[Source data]
+++
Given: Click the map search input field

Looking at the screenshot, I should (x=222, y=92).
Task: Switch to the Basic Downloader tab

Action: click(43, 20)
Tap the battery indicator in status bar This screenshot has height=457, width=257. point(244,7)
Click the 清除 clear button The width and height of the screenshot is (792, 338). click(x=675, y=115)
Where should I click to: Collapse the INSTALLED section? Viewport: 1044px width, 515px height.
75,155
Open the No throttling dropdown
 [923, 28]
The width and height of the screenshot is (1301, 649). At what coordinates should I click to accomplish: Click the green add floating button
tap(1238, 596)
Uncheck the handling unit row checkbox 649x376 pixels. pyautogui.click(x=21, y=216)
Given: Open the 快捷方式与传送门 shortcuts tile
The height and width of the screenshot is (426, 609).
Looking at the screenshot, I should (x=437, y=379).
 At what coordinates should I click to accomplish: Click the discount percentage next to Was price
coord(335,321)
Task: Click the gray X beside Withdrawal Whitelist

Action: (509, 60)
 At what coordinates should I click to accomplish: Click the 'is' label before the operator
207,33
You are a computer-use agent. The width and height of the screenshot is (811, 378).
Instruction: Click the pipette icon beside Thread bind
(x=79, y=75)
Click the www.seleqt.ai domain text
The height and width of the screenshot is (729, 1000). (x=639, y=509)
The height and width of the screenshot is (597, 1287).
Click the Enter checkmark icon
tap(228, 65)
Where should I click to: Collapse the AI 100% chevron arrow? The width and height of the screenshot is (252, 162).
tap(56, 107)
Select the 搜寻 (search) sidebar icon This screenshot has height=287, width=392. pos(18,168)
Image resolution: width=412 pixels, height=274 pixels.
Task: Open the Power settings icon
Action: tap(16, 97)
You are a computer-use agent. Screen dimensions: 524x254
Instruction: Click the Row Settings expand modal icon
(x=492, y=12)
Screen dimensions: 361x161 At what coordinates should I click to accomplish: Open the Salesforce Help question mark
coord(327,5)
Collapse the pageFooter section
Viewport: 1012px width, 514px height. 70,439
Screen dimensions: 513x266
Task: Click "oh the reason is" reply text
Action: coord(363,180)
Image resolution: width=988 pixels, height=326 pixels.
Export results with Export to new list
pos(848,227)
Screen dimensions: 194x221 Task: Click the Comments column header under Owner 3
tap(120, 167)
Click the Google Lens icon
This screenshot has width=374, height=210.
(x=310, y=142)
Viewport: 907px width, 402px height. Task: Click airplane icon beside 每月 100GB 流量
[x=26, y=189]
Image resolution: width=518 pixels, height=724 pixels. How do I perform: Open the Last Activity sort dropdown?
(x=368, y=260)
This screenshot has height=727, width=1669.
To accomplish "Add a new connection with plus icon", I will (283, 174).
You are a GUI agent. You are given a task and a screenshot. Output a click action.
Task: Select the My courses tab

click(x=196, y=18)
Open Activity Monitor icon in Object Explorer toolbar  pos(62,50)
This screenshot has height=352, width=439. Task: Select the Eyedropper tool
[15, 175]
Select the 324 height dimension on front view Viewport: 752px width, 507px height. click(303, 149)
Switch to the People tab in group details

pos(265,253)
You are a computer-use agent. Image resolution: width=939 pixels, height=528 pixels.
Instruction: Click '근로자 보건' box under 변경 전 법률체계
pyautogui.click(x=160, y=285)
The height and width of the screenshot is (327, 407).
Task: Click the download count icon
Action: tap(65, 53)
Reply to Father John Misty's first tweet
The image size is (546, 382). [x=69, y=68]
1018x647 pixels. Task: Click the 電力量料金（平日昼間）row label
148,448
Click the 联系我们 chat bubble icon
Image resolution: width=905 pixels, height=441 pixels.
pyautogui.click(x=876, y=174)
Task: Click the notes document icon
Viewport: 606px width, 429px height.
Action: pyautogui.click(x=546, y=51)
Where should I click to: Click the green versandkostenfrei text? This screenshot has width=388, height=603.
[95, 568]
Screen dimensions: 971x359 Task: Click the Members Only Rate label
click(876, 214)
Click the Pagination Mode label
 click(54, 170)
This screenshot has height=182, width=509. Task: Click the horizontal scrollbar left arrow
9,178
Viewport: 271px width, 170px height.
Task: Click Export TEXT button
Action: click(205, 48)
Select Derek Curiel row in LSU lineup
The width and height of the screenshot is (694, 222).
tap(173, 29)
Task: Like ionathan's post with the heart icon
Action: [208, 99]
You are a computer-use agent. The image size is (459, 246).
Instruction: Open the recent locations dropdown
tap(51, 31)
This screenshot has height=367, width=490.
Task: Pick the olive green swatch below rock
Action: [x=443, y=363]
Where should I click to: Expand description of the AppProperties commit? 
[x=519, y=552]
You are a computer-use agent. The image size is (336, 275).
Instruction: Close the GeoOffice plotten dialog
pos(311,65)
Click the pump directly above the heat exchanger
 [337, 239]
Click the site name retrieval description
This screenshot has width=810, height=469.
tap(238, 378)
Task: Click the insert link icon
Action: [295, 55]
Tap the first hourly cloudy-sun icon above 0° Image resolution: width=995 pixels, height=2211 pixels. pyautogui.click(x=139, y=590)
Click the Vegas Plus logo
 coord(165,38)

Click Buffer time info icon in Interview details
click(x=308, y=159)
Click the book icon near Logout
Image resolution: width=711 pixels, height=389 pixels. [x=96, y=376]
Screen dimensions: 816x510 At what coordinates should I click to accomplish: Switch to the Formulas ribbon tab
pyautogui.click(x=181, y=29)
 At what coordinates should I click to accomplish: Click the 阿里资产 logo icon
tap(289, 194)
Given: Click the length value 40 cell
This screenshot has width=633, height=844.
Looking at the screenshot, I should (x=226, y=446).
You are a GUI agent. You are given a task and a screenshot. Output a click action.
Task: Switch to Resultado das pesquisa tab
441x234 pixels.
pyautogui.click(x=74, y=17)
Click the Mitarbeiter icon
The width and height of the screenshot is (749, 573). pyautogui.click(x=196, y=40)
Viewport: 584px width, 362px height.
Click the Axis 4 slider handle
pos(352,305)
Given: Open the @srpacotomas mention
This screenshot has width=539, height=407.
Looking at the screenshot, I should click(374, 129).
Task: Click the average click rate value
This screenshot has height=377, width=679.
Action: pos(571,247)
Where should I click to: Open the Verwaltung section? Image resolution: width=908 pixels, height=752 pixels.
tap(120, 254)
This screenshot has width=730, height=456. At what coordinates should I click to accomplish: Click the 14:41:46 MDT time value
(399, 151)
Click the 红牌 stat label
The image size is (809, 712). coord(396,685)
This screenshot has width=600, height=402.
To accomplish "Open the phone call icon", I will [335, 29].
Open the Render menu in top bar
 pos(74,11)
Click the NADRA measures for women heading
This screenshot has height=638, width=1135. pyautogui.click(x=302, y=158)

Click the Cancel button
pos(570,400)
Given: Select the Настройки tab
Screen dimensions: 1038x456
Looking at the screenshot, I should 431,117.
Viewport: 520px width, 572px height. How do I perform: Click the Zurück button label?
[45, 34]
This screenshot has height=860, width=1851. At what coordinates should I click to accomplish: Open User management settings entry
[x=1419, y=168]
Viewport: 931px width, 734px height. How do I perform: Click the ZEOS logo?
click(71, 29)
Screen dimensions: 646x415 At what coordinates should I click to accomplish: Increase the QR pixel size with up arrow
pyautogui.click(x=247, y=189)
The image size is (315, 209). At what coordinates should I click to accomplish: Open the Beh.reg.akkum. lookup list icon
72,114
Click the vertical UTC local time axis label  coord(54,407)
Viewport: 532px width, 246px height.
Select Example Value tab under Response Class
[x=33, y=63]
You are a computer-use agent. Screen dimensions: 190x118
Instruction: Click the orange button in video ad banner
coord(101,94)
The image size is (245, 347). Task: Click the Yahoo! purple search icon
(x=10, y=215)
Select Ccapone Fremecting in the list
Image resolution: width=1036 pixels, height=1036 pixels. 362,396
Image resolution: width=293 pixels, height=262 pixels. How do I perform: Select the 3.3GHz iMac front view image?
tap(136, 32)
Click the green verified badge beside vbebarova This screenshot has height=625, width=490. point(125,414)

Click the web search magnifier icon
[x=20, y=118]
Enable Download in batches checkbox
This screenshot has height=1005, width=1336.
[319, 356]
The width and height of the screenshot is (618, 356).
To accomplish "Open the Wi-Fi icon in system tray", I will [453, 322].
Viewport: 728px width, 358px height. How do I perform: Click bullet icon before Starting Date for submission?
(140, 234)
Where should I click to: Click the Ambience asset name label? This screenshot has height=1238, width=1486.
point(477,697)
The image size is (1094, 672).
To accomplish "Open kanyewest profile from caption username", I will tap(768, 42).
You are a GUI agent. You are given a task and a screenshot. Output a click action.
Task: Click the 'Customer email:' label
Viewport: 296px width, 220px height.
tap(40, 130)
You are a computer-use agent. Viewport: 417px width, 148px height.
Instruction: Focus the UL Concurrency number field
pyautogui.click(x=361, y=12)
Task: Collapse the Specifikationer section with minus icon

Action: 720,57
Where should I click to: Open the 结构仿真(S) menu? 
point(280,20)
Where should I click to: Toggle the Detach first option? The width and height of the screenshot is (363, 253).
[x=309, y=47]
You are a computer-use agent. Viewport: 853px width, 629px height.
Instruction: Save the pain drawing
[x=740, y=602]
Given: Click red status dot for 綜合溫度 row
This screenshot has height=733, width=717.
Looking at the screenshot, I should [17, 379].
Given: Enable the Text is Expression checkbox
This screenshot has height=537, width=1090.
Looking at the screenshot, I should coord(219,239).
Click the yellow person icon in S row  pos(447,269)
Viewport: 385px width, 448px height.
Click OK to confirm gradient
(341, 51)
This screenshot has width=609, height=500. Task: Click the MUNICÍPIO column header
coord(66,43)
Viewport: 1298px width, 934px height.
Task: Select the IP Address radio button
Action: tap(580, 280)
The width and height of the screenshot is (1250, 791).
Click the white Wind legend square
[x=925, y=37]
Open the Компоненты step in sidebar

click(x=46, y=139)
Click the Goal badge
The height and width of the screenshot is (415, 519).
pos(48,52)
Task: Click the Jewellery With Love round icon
+++
PROMPT. Determine how many lines of the entries above carry the string "status", and give that number alone.

SOLVED EXERCISE. 2